Greg Ostertag, resident big man on the Jazz for 10 seasons, called into a radio show in 2008 and confirmed that Jackson liked to “stir the pot.” Or how about that time he all-but-forced Brian Scalabrine’s departure from the Warriors organization by reassigning Scal to the D-League with only a few weeks left in the 2013-14 regular season? Scal, by the way, also believed that the Warriors’ upside was not being captured under Jackson’s direction.
Scal late said the following on Adrian Wojnarowksi’s “The Vertical Podcast:”
“Then we started getting into the talk of team and how I thought that they were really good, and he thought that they were not good as they really are.
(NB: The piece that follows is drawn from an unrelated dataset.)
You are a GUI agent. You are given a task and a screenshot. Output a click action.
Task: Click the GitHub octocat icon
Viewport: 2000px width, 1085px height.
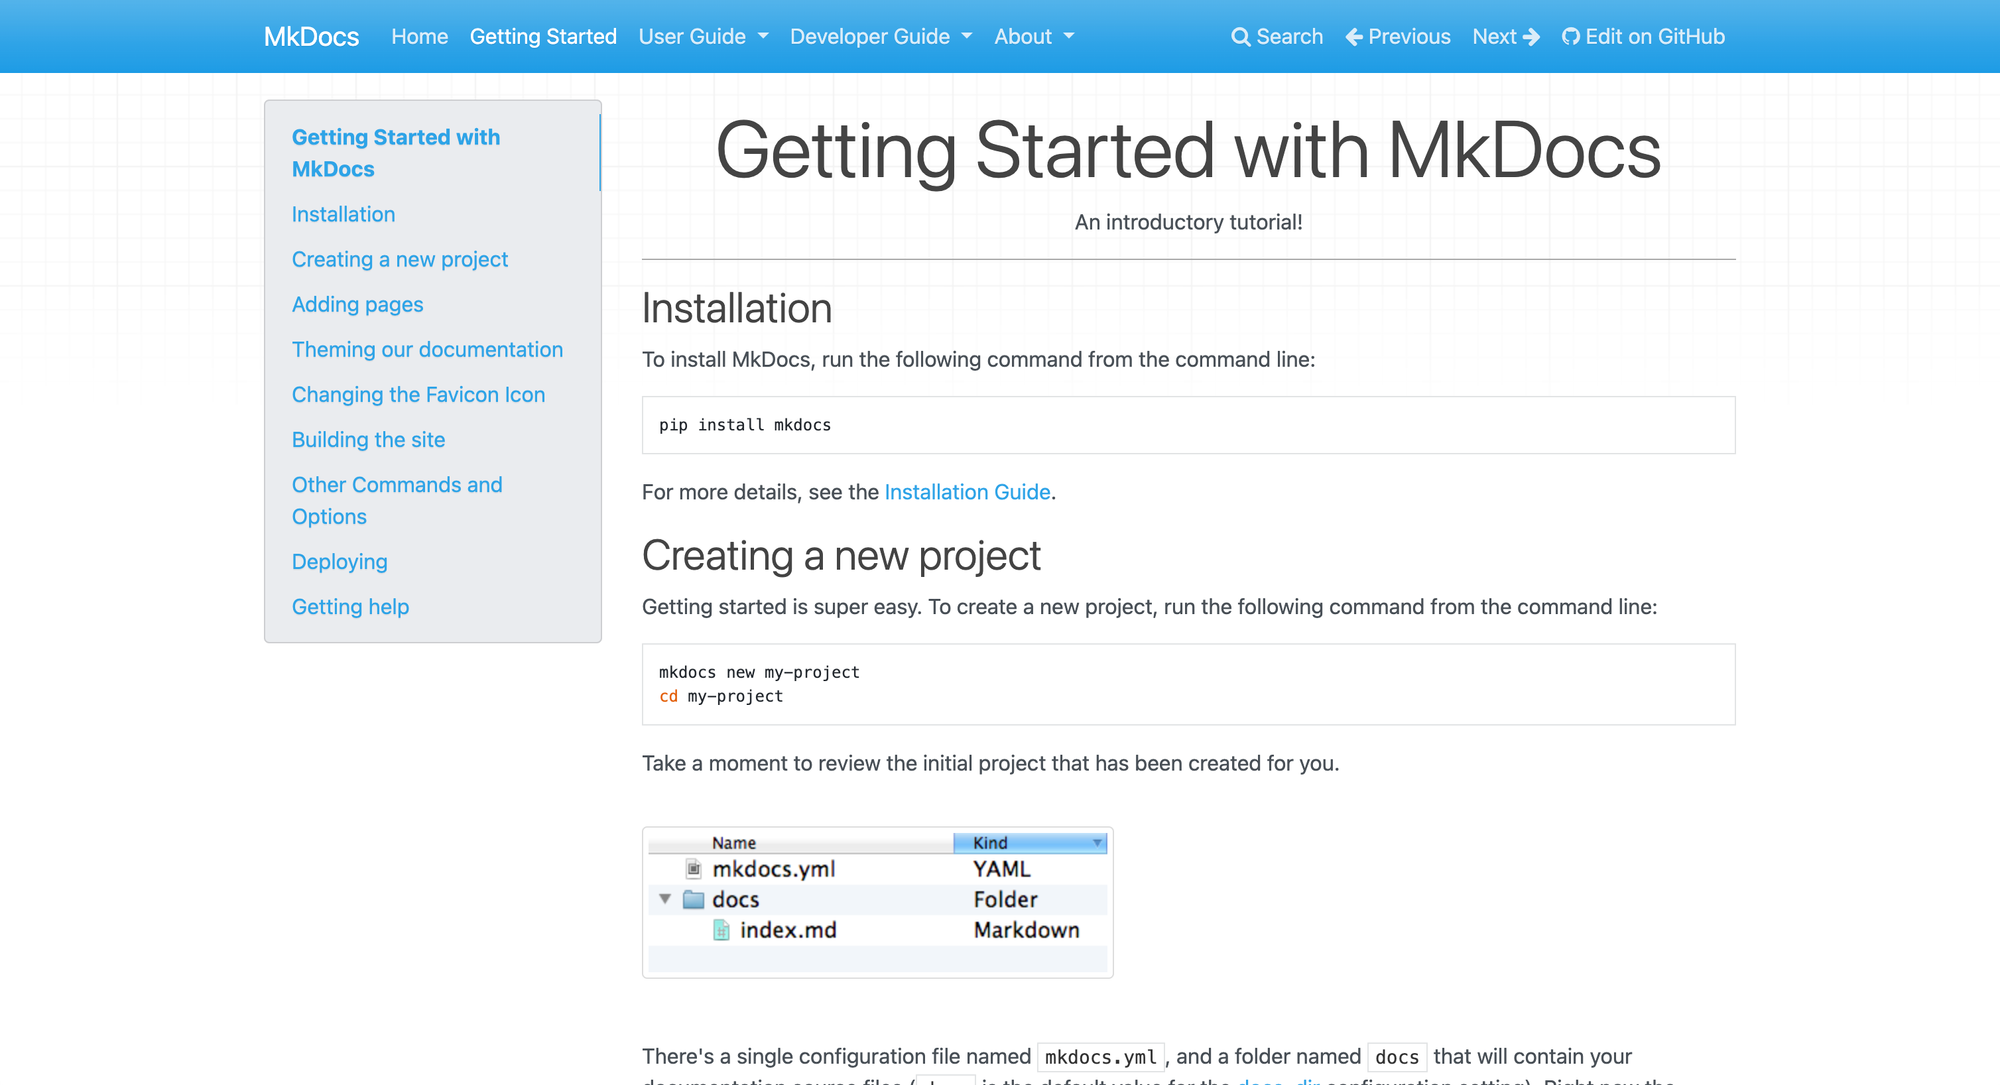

And at the end of the day, I got fired, and I went to the D League, and it was an adventure.”
And he seemed like he was gobbling down sour grapes in 2015 when he said Steph Curry had “ruined the game.”
“Steph Curry’s great. Steph Curry’s the MVP. He’s a champion. Understand what I’m saying when I say this,” Jackson said during the Warriors’ victory over Cleveland. “To a degree, he’s hurt the game. And what I mean by that is I go into these high school gyms, I watch these kids and the first thing they do is run to the three-point line. You are not Steph Curry. Work on the other aspects of the game.”
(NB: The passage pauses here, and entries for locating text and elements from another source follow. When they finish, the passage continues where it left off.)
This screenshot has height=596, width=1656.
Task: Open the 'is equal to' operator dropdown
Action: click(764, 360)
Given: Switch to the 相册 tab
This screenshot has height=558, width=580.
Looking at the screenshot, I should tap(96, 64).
Curry responded coolly. “I have to talk to him. I don’t know what he means by that,” Curry told Yahoo at the time. “If you can shoot, shoot. If you can’t, stop.”
Now, let me briefly (but only briefly) play Devil’s Advocate on my own article! I totally understand those who claim that Jackson’s hiatus from the bench back to the booth to join dear pal Jeff Van Gundy may have done him good. Not only he can speak in weird catchphrases until his heart was content, he saw, first-hand, how the game has rapidly changed since Bob Myers showed him the door.
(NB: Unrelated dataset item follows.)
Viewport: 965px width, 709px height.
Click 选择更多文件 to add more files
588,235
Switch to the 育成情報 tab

Also, his simplified offensive philosophies, which do allow for chef’s to cook up some of their favorite dishes, could work with Kevin Durant and Kyrie Irving. Durant did have issues with Kerr’s motion offense, saying it “only works to a certain point.” Under Jackson, a diet of isolations would be in order.
That said, can Jackson be malleable enough to not just adjust in a regular-season game, but when it really matters? Under someone like Ty Lue, who has also been rumored to Brooklyn because of his relationship with Kyrie, both stars, called “KD and Ky” inside the organization, would be afforded the luxury of operating in their comfort zones, just like with Jackson. The major difference is we know that Lue can adjust if needed and that he knows what it takes to win. A ring and three visits to the Finals cannot, should not be dismissed.
Jackson never captured that all-so-elusive Larry O’Brien trophy as a player or as a coach, Lue—no matter how much credit you want to award him—has. I’m not advocating for him as the Nets next coach, I’m just trying to illustrate that there are more alluring options out there or in-house even. Pause here for hat tip to Jacque Vaughn.
To say Jackson didn’t have success in this league would require a certain degree of blasphemy. He finished his career fourth all-time in assists. And though his philosophies may align with that of the Nets’ two best players, at some point, he’s going to be required to actually coach. KD may have a “very loud voice” in discussions about the Nets future, as Sean Marks has said and Ky knows what he likes as well. But the ultimate decision will rest with the GM and the owner.
Is Jackson the best possible option on the market to meet the criteria? Or is it in his destiny to remain where he currently sits, watching the in-game heroics and theatrics of either KD or Kyrie while elatedly telling everyone at home that if the opposition foolishly keeps their hands down, it will result in man being down? I’ll take the latter in this instance.